Abattoir de Masina : un quinquagénaire mal en point

Créée en 1959, cette structure étatique dans une commune populaire de l’Est de la capitale traverse une période très difficile à cause de plusieurs raisons, dont l’usure de l’outil de travail et un certain abandon des pouvoirs publics. C’est pourtant l’un des rares établissements de ce type que compte le pays. 

Un troupeau de vaches destiné à la boucherie.
Un troupeau de vaches destiné à la boucherie.

Inauguré en 1964, l’abattoir de Masina a totalisé cinquante ans l’année dernière. On le reconnaît facilement à la couleur rose du vieux bâtiment qui l’abrite, avec un portail peint en noir. C’est là que, chaque jour, se retrouvent ses soixante-dix employés dont le quotidien n’est pas toujours rose.  À les voir, aucun doute n’est permis : ils n’ont plus le cœur à l’ouvrage. Il est 8 h 30, ce matin. Dans la cour de l’abattoir, une foule composée de clients attend avec impatience le dépeçage du bœuf ou du porc du jour, selon les goûts. Dans une grande salle aux murs blancs carrelés, une dizaine de personnes, des salariés de l’entreprise, suivent avec attention le travail de leurs collègues occupés à découper une vache. Leur style est particulier : ils lancent des morceaux de viande dans un coin qui est très loin d’être propre. Ce qui ne semble pas réjouir les clients. Certains protestent en disant que cette viande finira par les rendre malades. Mais les employés de l’abattoir les rassurent en lavant dans une bassine remplie d’eau tout ce qui avait atterri sur le sol crasseux, avant de le vendre, après l’avoir pesé.

Placé sous la tutelle du ministère de l’Agriculture et du Développement rural, l’abattoir est censé approvisionner en bœuf une population kinoise estimée à une dizaine de millions de personnes. Une mission difficile à remplir, comme l’explique Patrick Mbiki, conseiller  du directeur général  de l’entreprise : « Le travail est compliqué, dans les machines utilisées sont archaïques : elles ont été installées en 1959. L’État ne les a jamais renouvelées. Par conséquent, le personnel est condamné à fournir beaucoup d’efforts physiques. »  Autre regret : l’État n’a pas de fermes. Si cela avait été le cas, la viande ne se vendrait pas aussi cher aujourd’hui, affirme le vétérinaire de l’abattoir. « Ici, on n’abat que des vaches et des porcs », ajoute-t-il. Les bovins viennent des  fermes privées de  la province du Bandundu  à hauteur de 75 %, du Bas-Congo et même du…Katanga.

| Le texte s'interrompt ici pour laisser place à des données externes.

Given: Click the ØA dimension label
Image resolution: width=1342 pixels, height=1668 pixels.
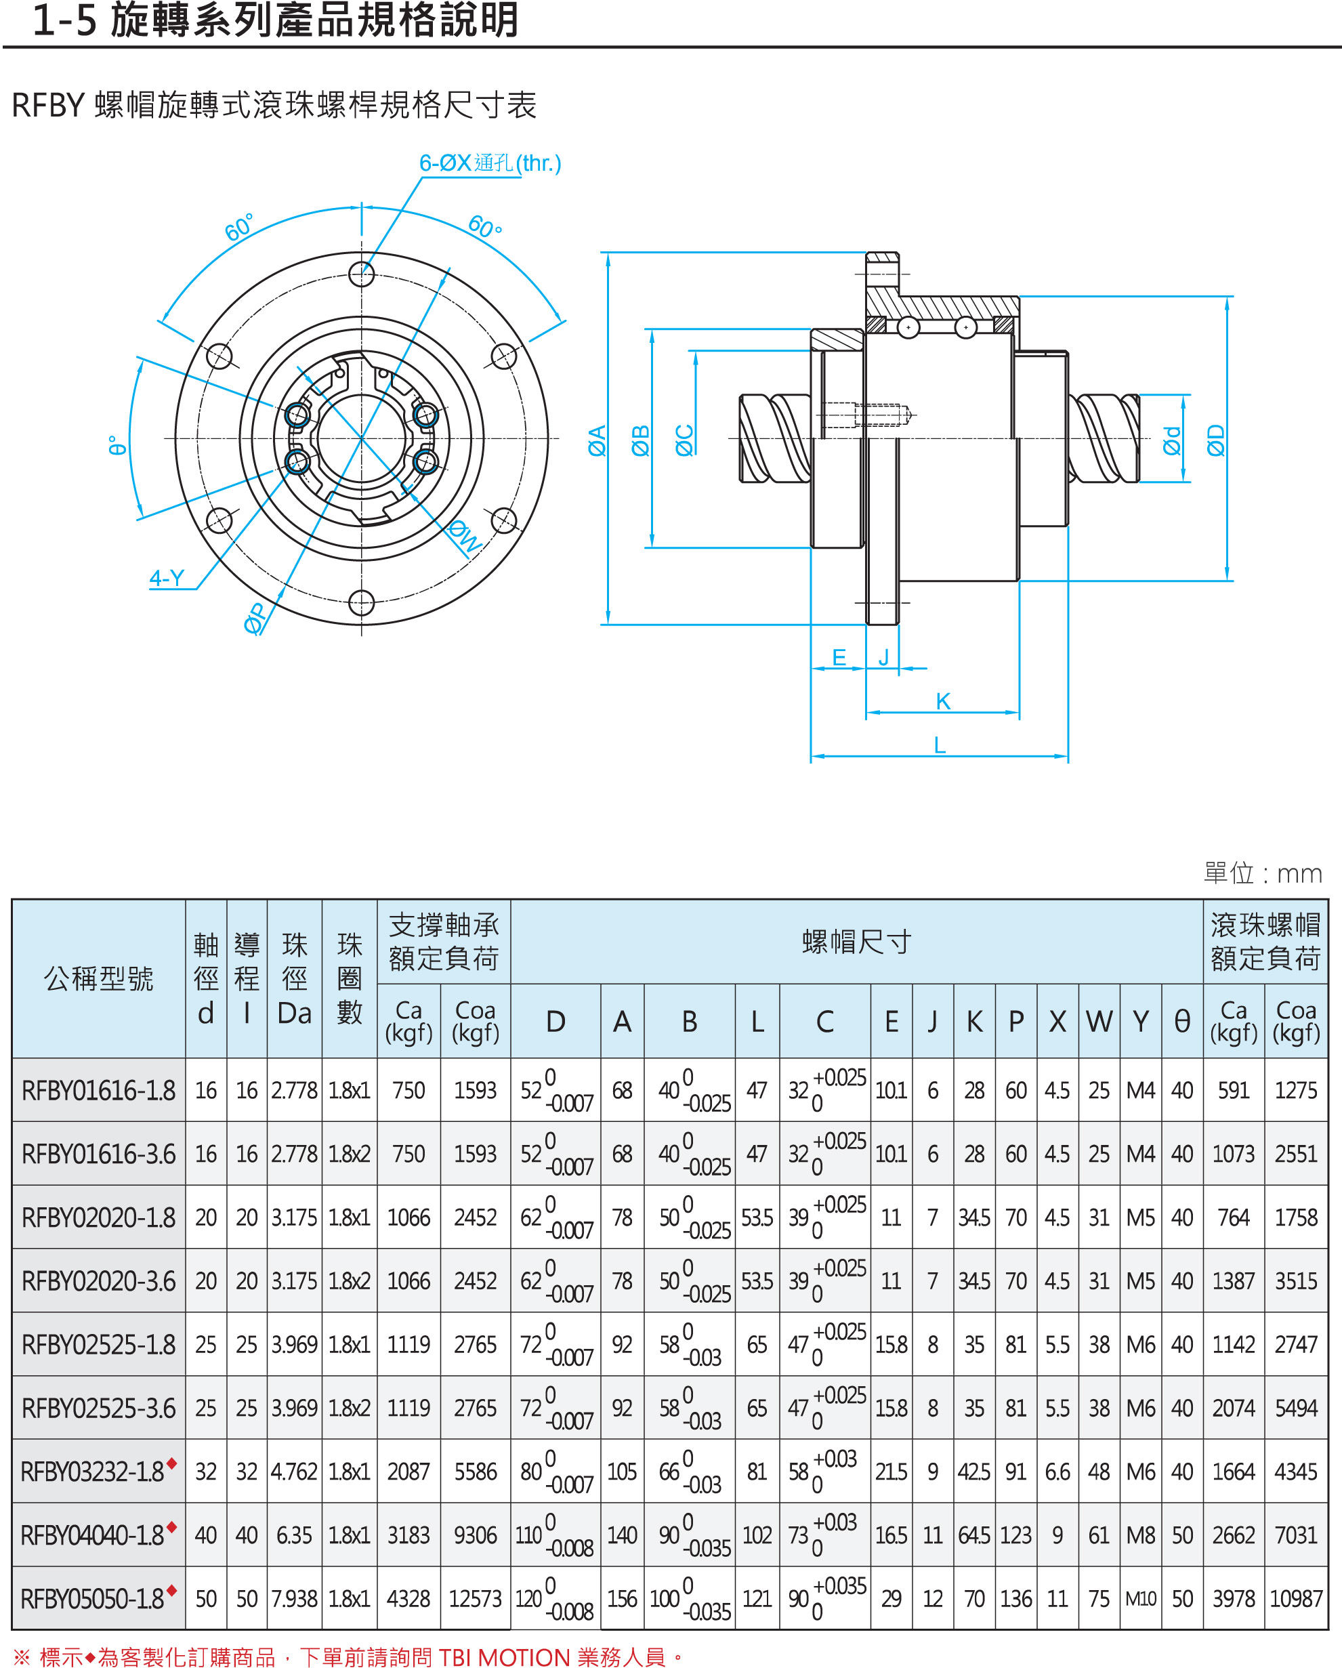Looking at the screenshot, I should (596, 440).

L’abattoir de Masina a une production moyenne de cinq bêtes par jour, trente  par semaine et cent vingt par mois. Ses clients sont  des fermiers qui travaillent en partenariat avec des grandes entreprises.  La viande qui sort de l’abattoir est achetée par les supermarchés kinois. L’abattage se fait par commande. Pour le commun des Congolais, qui achète des petites quantités,  un kilo de bœuf coûte 8500 francs, contre 1700 francs dans les supermarchés.  L’abattoir paie à l’État  6000 francs par mois et par bête. Avant, les statistiques se faisaient au niveau de la comptabilité  afin de savoir combien de bêtes ont été abattues. Ensuite,  on établissait le pourcentage qui devait revenir à l’État. « Cela  ne se fait plus aujourd’hui »,  déplore le vétérinaire avant d’ajouter que « plusieurs annexes ont été  créées par la hiérarchie dont les animateurs cherchent des postes vacant pour leurs parents au chômage. Et chacun gère à sa manière. » Au sein de l’abattoir, nombreux sont ceux qui sont persuadés que la redevance destinée au Trésor public tombe dans les poches de quelques personnages indélicats.

D’après ses dirigeants, l’une des plus grandes difficultés auxquelles l’abattoir est confronté reste, mise à part la vétusté de son matériel, le manque de fermes d’État, qui aurait permis l’élevage du gros bétail. À Masina on aimerait que le gouvernement encourage l’enseignement public  et sensibilise les élèves congolais au fait que la vie ne se gagne pas seulement dans des bureaux climatisés. Le vœu le plus cher c’est l’existence d’une politique nationale de l’élevage. Mais cela est une autre paire de manches. En attendant, l’abattoir continue de fonctionner dans des conditions qui ne sont pas très motivantes pour le personnel.